§ ABOUT THIS TASK: Retype the records that come next, word for word.

Stored data
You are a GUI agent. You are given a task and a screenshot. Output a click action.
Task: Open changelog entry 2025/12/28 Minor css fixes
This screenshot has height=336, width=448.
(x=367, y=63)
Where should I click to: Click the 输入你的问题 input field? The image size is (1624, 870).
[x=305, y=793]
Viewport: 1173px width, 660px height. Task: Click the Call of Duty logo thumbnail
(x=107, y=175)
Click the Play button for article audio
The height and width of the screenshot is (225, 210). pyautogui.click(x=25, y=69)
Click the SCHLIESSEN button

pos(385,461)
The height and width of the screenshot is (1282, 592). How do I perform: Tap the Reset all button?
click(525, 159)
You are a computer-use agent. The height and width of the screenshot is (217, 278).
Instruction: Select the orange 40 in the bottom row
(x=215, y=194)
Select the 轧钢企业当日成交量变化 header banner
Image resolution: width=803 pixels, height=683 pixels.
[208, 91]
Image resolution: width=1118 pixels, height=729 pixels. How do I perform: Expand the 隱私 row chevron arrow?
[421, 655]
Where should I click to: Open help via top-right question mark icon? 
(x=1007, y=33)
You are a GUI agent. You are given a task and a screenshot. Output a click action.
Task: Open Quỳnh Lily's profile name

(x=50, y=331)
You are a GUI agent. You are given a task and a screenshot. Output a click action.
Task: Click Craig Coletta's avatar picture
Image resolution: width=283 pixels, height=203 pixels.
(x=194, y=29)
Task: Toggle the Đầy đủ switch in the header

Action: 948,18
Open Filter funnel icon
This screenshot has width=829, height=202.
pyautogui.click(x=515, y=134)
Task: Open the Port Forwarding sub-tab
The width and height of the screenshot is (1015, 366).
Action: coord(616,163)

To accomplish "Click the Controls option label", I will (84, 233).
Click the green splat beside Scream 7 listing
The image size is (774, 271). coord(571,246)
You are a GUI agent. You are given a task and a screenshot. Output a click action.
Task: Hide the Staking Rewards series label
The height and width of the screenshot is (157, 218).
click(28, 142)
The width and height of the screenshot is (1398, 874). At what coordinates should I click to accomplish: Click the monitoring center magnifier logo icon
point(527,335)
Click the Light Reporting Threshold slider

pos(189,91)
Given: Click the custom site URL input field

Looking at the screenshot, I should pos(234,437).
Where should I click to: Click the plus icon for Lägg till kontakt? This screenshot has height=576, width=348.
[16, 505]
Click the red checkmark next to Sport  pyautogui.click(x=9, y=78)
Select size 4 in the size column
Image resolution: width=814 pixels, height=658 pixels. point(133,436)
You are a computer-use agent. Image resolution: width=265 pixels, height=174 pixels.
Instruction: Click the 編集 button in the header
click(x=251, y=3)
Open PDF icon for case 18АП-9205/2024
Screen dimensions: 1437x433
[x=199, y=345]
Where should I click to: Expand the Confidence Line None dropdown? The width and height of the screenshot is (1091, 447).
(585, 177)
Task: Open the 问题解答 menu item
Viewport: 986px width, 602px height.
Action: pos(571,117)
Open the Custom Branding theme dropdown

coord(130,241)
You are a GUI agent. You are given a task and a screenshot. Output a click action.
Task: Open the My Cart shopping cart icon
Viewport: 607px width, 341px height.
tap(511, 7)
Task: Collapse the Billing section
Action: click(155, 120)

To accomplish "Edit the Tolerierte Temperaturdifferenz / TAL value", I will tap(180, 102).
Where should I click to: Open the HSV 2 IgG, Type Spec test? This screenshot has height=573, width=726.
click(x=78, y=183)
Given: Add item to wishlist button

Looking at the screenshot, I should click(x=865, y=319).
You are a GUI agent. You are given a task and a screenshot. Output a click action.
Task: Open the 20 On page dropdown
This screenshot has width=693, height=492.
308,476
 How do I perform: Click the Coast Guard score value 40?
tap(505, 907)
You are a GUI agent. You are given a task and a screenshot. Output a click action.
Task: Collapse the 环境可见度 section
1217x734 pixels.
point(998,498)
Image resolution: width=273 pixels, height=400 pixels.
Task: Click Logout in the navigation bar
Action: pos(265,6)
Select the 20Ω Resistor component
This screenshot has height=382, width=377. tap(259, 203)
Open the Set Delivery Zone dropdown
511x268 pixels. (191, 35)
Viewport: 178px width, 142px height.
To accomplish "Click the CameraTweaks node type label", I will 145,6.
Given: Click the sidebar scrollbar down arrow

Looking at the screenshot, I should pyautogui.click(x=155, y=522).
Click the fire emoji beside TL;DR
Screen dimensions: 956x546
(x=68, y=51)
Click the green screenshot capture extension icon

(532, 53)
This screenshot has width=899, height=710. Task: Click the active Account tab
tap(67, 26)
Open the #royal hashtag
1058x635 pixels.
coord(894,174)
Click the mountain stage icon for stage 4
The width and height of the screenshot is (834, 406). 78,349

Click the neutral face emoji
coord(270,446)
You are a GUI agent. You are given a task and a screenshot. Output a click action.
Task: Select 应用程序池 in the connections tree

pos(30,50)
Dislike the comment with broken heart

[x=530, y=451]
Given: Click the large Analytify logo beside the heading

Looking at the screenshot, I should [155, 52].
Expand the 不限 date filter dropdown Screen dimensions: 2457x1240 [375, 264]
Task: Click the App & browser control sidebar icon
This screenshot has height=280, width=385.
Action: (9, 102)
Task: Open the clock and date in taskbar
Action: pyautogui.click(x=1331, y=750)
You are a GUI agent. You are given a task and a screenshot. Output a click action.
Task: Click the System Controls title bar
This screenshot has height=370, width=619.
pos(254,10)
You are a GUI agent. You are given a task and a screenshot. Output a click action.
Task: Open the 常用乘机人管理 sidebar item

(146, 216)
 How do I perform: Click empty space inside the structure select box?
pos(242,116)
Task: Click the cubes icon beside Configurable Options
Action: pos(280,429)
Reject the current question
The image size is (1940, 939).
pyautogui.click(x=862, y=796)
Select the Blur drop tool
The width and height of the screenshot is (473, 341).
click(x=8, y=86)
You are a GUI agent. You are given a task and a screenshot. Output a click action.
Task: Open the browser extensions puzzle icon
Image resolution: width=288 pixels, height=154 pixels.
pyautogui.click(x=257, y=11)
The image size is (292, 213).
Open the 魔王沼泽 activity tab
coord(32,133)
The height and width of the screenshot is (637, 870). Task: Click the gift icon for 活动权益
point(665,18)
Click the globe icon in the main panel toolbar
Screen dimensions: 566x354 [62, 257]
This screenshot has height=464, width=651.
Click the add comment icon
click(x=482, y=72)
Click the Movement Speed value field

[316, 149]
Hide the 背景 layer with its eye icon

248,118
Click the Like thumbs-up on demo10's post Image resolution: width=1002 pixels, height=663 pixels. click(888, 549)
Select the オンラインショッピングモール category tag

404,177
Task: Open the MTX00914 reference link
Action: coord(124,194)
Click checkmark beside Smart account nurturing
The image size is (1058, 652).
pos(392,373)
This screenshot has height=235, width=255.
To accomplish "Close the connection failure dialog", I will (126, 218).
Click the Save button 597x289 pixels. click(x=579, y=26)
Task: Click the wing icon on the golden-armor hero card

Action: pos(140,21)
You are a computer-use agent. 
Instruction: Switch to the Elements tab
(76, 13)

§ PROBLEM SOLUTION:
You are a GUI agent. You are given a task and a screenshot. Output a click action.
Task: Open changelog entry 2025/12/28 Minor css fixes
This screenshot has height=336, width=448.
(x=367, y=63)
Where should I click to: Click the 输入你的问题 input field? The image size is (1624, 870).
[x=305, y=793]
Viewport: 1173px width, 660px height. Task: Click the Call of Duty logo thumbnail
(x=107, y=175)
Click the Play button for article audio
The height and width of the screenshot is (225, 210). pyautogui.click(x=25, y=69)
Click the SCHLIESSEN button

pos(385,461)
The height and width of the screenshot is (1282, 592). How do I perform: Tap the Reset all button?
click(525, 159)
You are a computer-use agent. The height and width of the screenshot is (217, 278).
Instruction: Select the orange 40 in the bottom row
(x=215, y=194)
Select the 轧钢企业当日成交量变化 header banner
Image resolution: width=803 pixels, height=683 pixels.
[208, 91]
Image resolution: width=1118 pixels, height=729 pixels. How do I perform: Expand the 隱私 row chevron arrow?
[421, 655]
Where should I click to: Open help via top-right question mark icon? 
(x=1007, y=33)
You are a GUI agent. You are given a task and a screenshot. Output a click action.
Task: Open Quỳnh Lily's profile name

(x=50, y=331)
You are a GUI agent. You are given a task and a screenshot. Output a click action.
Task: Click Craig Coletta's avatar picture
Image resolution: width=283 pixels, height=203 pixels.
(x=194, y=29)
Task: Toggle the Đầy đủ switch in the header

Action: 948,18
Open Filter funnel icon
This screenshot has width=829, height=202.
pyautogui.click(x=515, y=134)
Task: Open the Port Forwarding sub-tab
The width and height of the screenshot is (1015, 366).
Action: coord(616,163)

To accomplish "Click the Controls option label", I will (84, 233).
Click the green splat beside Scream 7 listing
The image size is (774, 271). coord(571,246)
You are a GUI agent. You are given a task and a screenshot. Output a click action.
Task: Hide the Staking Rewards series label
The height and width of the screenshot is (157, 218).
click(28, 142)
The width and height of the screenshot is (1398, 874). At what coordinates should I click to accomplish: Click the monitoring center magnifier logo icon
point(527,335)
Click the Light Reporting Threshold slider

pos(189,91)
Given: Click the custom site URL input field

Looking at the screenshot, I should pos(234,437).
Where should I click to: Click the plus icon for Lägg till kontakt? This screenshot has height=576, width=348.
[16, 505]
Click the red checkmark next to Sport  pyautogui.click(x=9, y=78)
Select size 4 in the size column
Image resolution: width=814 pixels, height=658 pixels. point(133,436)
You are a computer-use agent. Image resolution: width=265 pixels, height=174 pixels.
Instruction: Click the 編集 button in the header
click(x=251, y=3)
Open PDF icon for case 18АП-9205/2024
Screen dimensions: 1437x433
[x=199, y=345]
Where should I click to: Expand the Confidence Line None dropdown? The width and height of the screenshot is (1091, 447).
(585, 177)
Task: Open the 问题解答 menu item
Viewport: 986px width, 602px height.
Action: pos(571,117)
Open the Custom Branding theme dropdown

coord(130,241)
You are a GUI agent. You are given a task and a screenshot. Output a click action.
Task: Open the My Cart shopping cart icon
Viewport: 607px width, 341px height.
tap(511, 7)
Task: Collapse the Billing section
Action: click(155, 120)

To accomplish "Edit the Tolerierte Temperaturdifferenz / TAL value", I will tap(180, 102).
Where should I click to: Open the HSV 2 IgG, Type Spec test? This screenshot has height=573, width=726.
click(x=78, y=183)
Given: Add item to wishlist button

Looking at the screenshot, I should click(x=865, y=319).
You are a GUI agent. You are given a task and a screenshot. Output a click action.
Task: Open the 20 On page dropdown
This screenshot has width=693, height=492.
308,476
 How do I perform: Click the Coast Guard score value 40?
tap(505, 907)
You are a GUI agent. You are given a task and a screenshot. Output a click action.
Task: Collapse the 环境可见度 section
1217x734 pixels.
point(998,498)
Image resolution: width=273 pixels, height=400 pixels.
Task: Click Logout in the navigation bar
Action: pos(265,6)
Select the 20Ω Resistor component
This screenshot has height=382, width=377. tap(259, 203)
Open the Set Delivery Zone dropdown
511x268 pixels. (191, 35)
Viewport: 178px width, 142px height.
To accomplish "Click the CameraTweaks node type label", I will 145,6.
Given: Click the sidebar scrollbar down arrow

Looking at the screenshot, I should pyautogui.click(x=155, y=522).
Click the fire emoji beside TL;DR
Screen dimensions: 956x546
(x=68, y=51)
Click the green screenshot capture extension icon

(532, 53)
This screenshot has width=899, height=710. Task: Click the active Account tab
tap(67, 26)
Open the #royal hashtag
1058x635 pixels.
coord(894,174)
Click the mountain stage icon for stage 4
The width and height of the screenshot is (834, 406). 78,349

Click the neutral face emoji
coord(270,446)
You are a GUI agent. You are given a task and a screenshot. Output a click action.
Task: Select 应用程序池 in the connections tree

pos(30,50)
Dislike the comment with broken heart

[x=530, y=451]
Given: Click the large Analytify logo beside the heading

Looking at the screenshot, I should [155, 52].
Expand the 不限 date filter dropdown Screen dimensions: 2457x1240 [375, 264]
Task: Click the App & browser control sidebar icon
This screenshot has height=280, width=385.
Action: (9, 102)
Task: Open the clock and date in taskbar
Action: pyautogui.click(x=1331, y=750)
You are a GUI agent. You are given a task and a screenshot. Output a click action.
Task: Click the System Controls title bar
This screenshot has height=370, width=619.
pos(254,10)
You are a GUI agent. You are given a task and a screenshot. Output a click action.
Task: Open the 常用乘机人管理 sidebar item

(146, 216)
 How do I perform: Click empty space inside the structure select box?
pos(242,116)
Task: Click the cubes icon beside Configurable Options
Action: pos(280,429)
Reject the current question
The image size is (1940, 939).
pyautogui.click(x=862, y=796)
Select the Blur drop tool
The width and height of the screenshot is (473, 341).
click(x=8, y=86)
You are a GUI agent. You are given a task and a screenshot. Output a click action.
Task: Open the browser extensions puzzle icon
Image resolution: width=288 pixels, height=154 pixels.
pyautogui.click(x=257, y=11)
The image size is (292, 213).
Open the 魔王沼泽 activity tab
coord(32,133)
The height and width of the screenshot is (637, 870). Task: Click the gift icon for 活动权益
point(665,18)
Click the globe icon in the main panel toolbar
Screen dimensions: 566x354 [62, 257]
This screenshot has height=464, width=651.
Click the add comment icon
click(x=482, y=72)
Click the Movement Speed value field

[316, 149]
Hide the 背景 layer with its eye icon

248,118
Click the Like thumbs-up on demo10's post Image resolution: width=1002 pixels, height=663 pixels. click(888, 549)
Select the オンラインショッピングモール category tag

404,177
Task: Open the MTX00914 reference link
Action: coord(124,194)
Click checkmark beside Smart account nurturing
The image size is (1058, 652).
pos(392,373)
This screenshot has height=235, width=255.
To accomplish "Close the connection failure dialog", I will (126, 218).
Click the Save button 597x289 pixels. click(x=579, y=26)
Task: Click the wing icon on the golden-armor hero card

Action: pos(140,21)
You are a computer-use agent. 
Instruction: Switch to the Elements tab
(76, 13)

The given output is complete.